§ **PASSAGE TO READ**
They’re also damn vexatious, because once you get sucked into a tradition it’s very difficult to break it. I have done roughly the same thing for Christmas every single year of my life, and as such the idea of being anywhere else during that time is un-contemplatable. (Admittedly: am not particularly good at compromising. Sure, Eartha Kitt romanticises it for me, but compromise does go some way to making other people happy.) As such, Tim and I have only spent one Christmas together in the past seven years…and that was when he came to my family’s place.
 
My family (in the very extended sense of the word) has been camping at this one particular beach every single year since I was born. I’m still pretty young, but that’s a lot of years. This year, for the first time, owing to a lack of money and time in equal measure, I’m not going along with them. I know I vocally dislike nature, but this place is magical and special and all we really do anyway is sit around and drink gin and play cards. Sigh.
 
And finally, the flat Christmas Dinner that I have had every year since 2006, when Tim and I moved in together, was not able to happen this year again due to a lack of time and funds – and also moving house on the 15th of December.
 
Damn you, traditions, getting me all emotionally attached to things and being so difficult to extricate myself from and making my heart hurt a bit! Is this what being a grown up is about? If so, then I stamp my feet petulantly in response. But also get on with it. Damn you too, grownuphoodity.
 
 
 
Before this gets all too, too hand-wringingly lachrymose, let us focus on a cake! Tim and I are spending New Years with a tangle of our best friends. I’m bringing novels of a worthy (Muriel Sparks) and trashy (Jilly Cooper) nature; plenty of whisky; languid-friendly dresses, and this cake.
 
I adapted it from a recipe that I found in the Meat Free Mondays book by Paul McCartney. I don’t eat a ton of meat as it is, let alone on Mondays, but there is many a brilliant and inspiring recipe for any day of the week to be found within its pages. This has ended up being really quite different to their recipe, but it’s what spurned on the idea, so a tip of the hat to them all the same. (PS: I would just like to say though, the caramel pear sauce was all my idea.) (I guess I’m not that grown-up yet.)
 
Pear and Almond Cake with Caramel Pear Sauce
 
PS: this needs a food processor to make it sorry – though if you don’t have one, I’d make sure the butter was quite soft, cream it with the sugar first, then the egg, then fold everything else in. So: still do-able, for sure.
 
1 x 70g packet ground almonds
150g flour
1/2 teaspoon baking powder
150g sugar
170g butter, cubed
1 egg
1 can of pears
 
2 tablespoons brown sugar
1 tablespoon golden syrup
2 teaspoons cornflour
30g butter
 
Set your oven to 160 C/320 F and line a 20cm springform caketin with baking paper.
 
Tip the ground almonds, flour, and baking powder into your food processor bowl and process for a bit to mix them together. Then add the sugar and butter and process thoroughly till it forms a thick dough. Tip in the egg and blitz briefly to mix it in. Spread this thick, luscious mixture into your caketin – it won’t be very high – and then drain your can of pears, reserving the liquid (important!) and arrange them, cut-side-up on top of the batter. 
 
Bake for about an hour, or till the cake feels springy and firm in the centre.

§ **DATA PROVIDED**

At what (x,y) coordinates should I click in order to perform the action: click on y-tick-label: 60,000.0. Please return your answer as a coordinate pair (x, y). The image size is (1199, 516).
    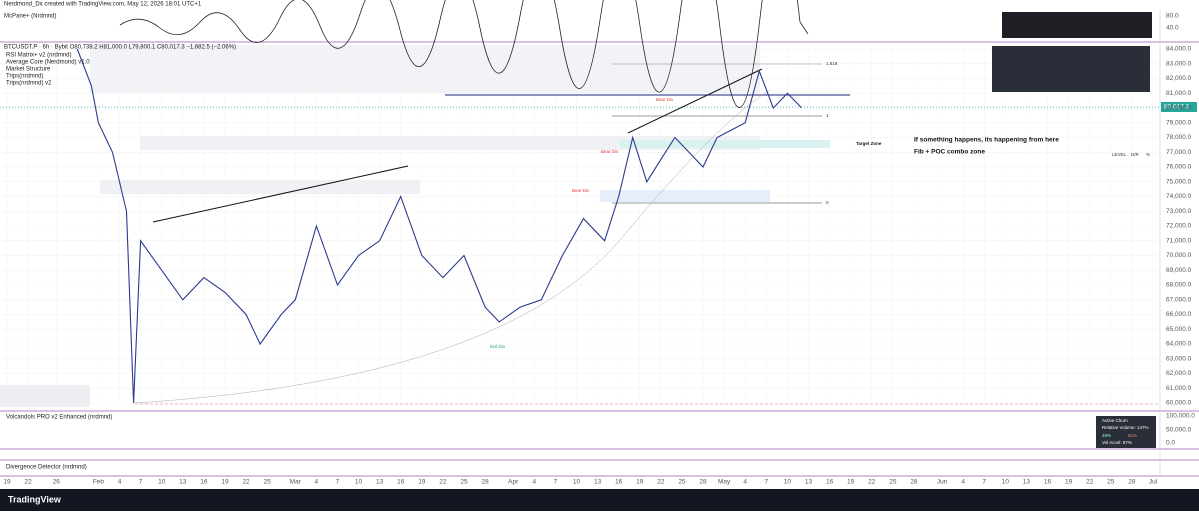
    Looking at the image, I should click on (1179, 404).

§ **ACTIONS TO TAKE**
1) Write out the pear cake post word for word from "Damn you, traditions, getting" to "you too, grownuphoodity.".
2) Continue the pear cake post from the point where it stops.

§ **TASK-BY-TASK OUTPUTS**
1)
Damn you, traditions, getting me all emotionally attached to things and being so difficult to extricate myself from and making my heart hurt a bit! Is this what being a grown up is about? If so, then I stamp my feet petulantly in response. But also get on with it. Damn you too, grownuphoodity.

2)
Meanwhile, in a small pot or pan, mix the brown sugar, golden syrup and cornflour to an unlikely paste. Slowly mix in the reserved pear juice from the can, and then continue stirring it over a low heat. Allow it to simmer but not quite boil till it all becomes quite syrupy and thick and dark. When it reaches this stage, remove it from the heat and stir in the butter. 
 
Note: You have a choice when the cake is cooked – either do as I did, and leave it in its tin, spike several times with a skewer, pour over the hot caramel pear sauce and then allow it to cool completely. OR – unclip the cake from the tin, slice up, and serve the caramel pear sauce on the side to be poured over in quantities of each slice-eater’s choosing. 
 
 
So uh, even though I made this for other people to eat, I had to judiciously remove a small sliver and eat it, otherwise I wouldn’t be able to blog about it. Or I could, but the most conclusive thing I’d be able to say about it is that it’s very instagrammable. 
 
Luckily for us all, I heroically ate said sliver of cake. And it’s rather wondrous. The caramel sauce absorbs into its surface, making it a sticky confection of a thing, and the pear juice really does make itself known, flavourwise – giving the sauce a floral fragrance which elevates it above mere sugariness (though I do love mere sugariness too, to be fair.) The cake itself is dense and buttery and the almonds give it a slightly nubbly texture which echoes that of the pears. It’s damn good stuff.
 

Due to obstinate fog in Wellington canceling my flight and delaying my departure by 24 hours, my time up home was sadly briefer than I thought it’d be. But all the same it was a lovely time, seeing my family again and spending Christmas day with them. Everyone loved the gifts I got them and I loved the trinkets I received.

Cleaning out one of the cupboards stuffed with my old schoolbooks and things was surprisingly diverting. I was reminded how utterly, utterly righteous I was as a child. Seriously, almost all of my schoolbooks are filled with firmly written opinions like “why must we do maths? Why aren’t Spice Girls more integrated into the curriculum? UGH SPORTS WHY”.

I relayed this to Tim, who astutely pointed out that I could’ve believably expressed that same opinion yesterday.

 
I also adored hanging out with the cats. Or at least attempting to. Roger was largely disinterested, but at least sat still long enough that I could situate myself very close to him and pretend like we were friends. Poppy, ever the baby raptor, decided she hated me and tried to shred my face off every time we approached. I did manage to pick her up for a quick minute though, and even caught the brief affair on camera. Me, thrilled to the bone, Poppy, at least displaying only ennui, instead of her claws. A Christmas Miracle!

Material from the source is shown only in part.